(Stored data)

..............................

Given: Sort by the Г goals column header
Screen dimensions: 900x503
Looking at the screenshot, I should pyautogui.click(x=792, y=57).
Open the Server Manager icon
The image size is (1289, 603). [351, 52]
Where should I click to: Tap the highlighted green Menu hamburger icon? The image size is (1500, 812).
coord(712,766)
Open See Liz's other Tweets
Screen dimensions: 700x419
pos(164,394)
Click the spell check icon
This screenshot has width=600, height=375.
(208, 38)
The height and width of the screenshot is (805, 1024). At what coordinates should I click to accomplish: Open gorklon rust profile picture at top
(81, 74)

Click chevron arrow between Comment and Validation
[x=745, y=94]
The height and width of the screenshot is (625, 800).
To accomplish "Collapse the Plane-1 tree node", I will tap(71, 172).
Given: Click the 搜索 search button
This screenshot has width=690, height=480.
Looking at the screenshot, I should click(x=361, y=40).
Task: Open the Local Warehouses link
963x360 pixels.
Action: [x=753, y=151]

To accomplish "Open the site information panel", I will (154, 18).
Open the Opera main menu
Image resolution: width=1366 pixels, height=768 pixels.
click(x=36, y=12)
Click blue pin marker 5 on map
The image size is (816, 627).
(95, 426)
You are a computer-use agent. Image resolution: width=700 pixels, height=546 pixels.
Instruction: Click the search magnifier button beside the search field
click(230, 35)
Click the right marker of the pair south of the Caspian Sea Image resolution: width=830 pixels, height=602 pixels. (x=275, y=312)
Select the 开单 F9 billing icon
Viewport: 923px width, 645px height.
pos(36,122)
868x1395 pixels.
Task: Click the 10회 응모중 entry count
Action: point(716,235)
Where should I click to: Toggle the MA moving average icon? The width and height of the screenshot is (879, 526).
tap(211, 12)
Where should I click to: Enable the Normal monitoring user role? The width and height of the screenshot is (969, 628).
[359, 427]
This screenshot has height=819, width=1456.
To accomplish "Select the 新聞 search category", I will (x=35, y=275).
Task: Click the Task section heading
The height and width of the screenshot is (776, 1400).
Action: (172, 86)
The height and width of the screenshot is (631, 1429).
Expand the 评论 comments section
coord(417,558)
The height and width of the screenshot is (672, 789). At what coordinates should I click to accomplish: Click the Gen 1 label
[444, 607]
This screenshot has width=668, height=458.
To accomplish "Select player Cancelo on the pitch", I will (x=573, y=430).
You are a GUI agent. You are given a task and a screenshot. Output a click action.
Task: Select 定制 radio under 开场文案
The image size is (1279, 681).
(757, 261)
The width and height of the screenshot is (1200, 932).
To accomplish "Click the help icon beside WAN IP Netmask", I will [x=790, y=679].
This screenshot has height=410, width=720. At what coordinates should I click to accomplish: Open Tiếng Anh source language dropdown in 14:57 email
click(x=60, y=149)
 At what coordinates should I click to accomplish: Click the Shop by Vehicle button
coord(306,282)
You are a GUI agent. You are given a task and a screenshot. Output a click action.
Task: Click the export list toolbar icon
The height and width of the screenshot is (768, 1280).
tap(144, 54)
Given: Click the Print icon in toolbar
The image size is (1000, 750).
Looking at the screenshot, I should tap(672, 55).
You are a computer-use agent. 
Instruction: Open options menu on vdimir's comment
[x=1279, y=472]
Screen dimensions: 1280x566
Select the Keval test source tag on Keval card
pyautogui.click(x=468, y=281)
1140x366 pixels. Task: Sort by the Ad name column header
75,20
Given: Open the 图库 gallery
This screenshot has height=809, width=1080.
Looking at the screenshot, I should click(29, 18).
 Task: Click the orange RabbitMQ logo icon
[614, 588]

..............................

Print every entry exactly.

**WRITTEN SOLUTION**
Given: Sort by the Г goals column header
Screen dimensions: 900x503
Looking at the screenshot, I should pyautogui.click(x=792, y=57).
Open the Server Manager icon
The image size is (1289, 603). [351, 52]
Where should I click to: Tap the highlighted green Menu hamburger icon? The image size is (1500, 812).
coord(712,766)
Open See Liz's other Tweets
Screen dimensions: 700x419
pos(164,394)
Click the spell check icon
This screenshot has width=600, height=375.
(208, 38)
The height and width of the screenshot is (805, 1024). At what coordinates should I click to accomplish: Open gorklon rust profile picture at top
(81, 74)

Click chevron arrow between Comment and Validation
[x=745, y=94]
The height and width of the screenshot is (625, 800).
To accomplish "Collapse the Plane-1 tree node", I will tap(71, 172).
Given: Click the 搜索 search button
This screenshot has width=690, height=480.
Looking at the screenshot, I should click(x=361, y=40).
Task: Open the Local Warehouses link
963x360 pixels.
Action: [x=753, y=151]

To accomplish "Open the site information panel", I will (154, 18).
Open the Opera main menu
Image resolution: width=1366 pixels, height=768 pixels.
click(x=36, y=12)
Click blue pin marker 5 on map
The image size is (816, 627).
(95, 426)
You are a computer-use agent. Image resolution: width=700 pixels, height=546 pixels.
Instruction: Click the search magnifier button beside the search field
click(230, 35)
Click the right marker of the pair south of the Caspian Sea Image resolution: width=830 pixels, height=602 pixels. (x=275, y=312)
Select the 开单 F9 billing icon
Viewport: 923px width, 645px height.
pos(36,122)
868x1395 pixels.
Task: Click the 10회 응모중 entry count
Action: point(716,235)
Where should I click to: Toggle the MA moving average icon? The width and height of the screenshot is (879, 526).
tap(211, 12)
Where should I click to: Enable the Normal monitoring user role? The width and height of the screenshot is (969, 628).
[359, 427]
This screenshot has height=819, width=1456.
To accomplish "Select the 新聞 search category", I will (x=35, y=275).
Task: Click the Task section heading
The height and width of the screenshot is (776, 1400).
Action: (172, 86)
The height and width of the screenshot is (631, 1429).
Expand the 评论 comments section
coord(417,558)
The height and width of the screenshot is (672, 789). At what coordinates should I click to accomplish: Click the Gen 1 label
[444, 607]
This screenshot has width=668, height=458.
To accomplish "Select player Cancelo on the pitch", I will (x=573, y=430).
You are a GUI agent. You are given a task and a screenshot. Output a click action.
Task: Select 定制 radio under 开场文案
The image size is (1279, 681).
(757, 261)
The width and height of the screenshot is (1200, 932).
To accomplish "Click the help icon beside WAN IP Netmask", I will [x=790, y=679].
This screenshot has height=410, width=720. At what coordinates should I click to accomplish: Open Tiếng Anh source language dropdown in 14:57 email
click(x=60, y=149)
 At what coordinates should I click to accomplish: Click the Shop by Vehicle button
coord(306,282)
You are a GUI agent. You are given a task and a screenshot. Output a click action.
Task: Click the export list toolbar icon
The height and width of the screenshot is (768, 1280).
tap(144, 54)
Given: Click the Print icon in toolbar
The image size is (1000, 750).
Looking at the screenshot, I should tap(672, 55).
You are a computer-use agent. 
Instruction: Open options menu on vdimir's comment
[x=1279, y=472]
Screen dimensions: 1280x566
Select the Keval test source tag on Keval card
pyautogui.click(x=468, y=281)
1140x366 pixels. Task: Sort by the Ad name column header
75,20
Given: Open the 图库 gallery
This screenshot has height=809, width=1080.
Looking at the screenshot, I should click(29, 18).
 Task: Click the orange RabbitMQ logo icon
[614, 588]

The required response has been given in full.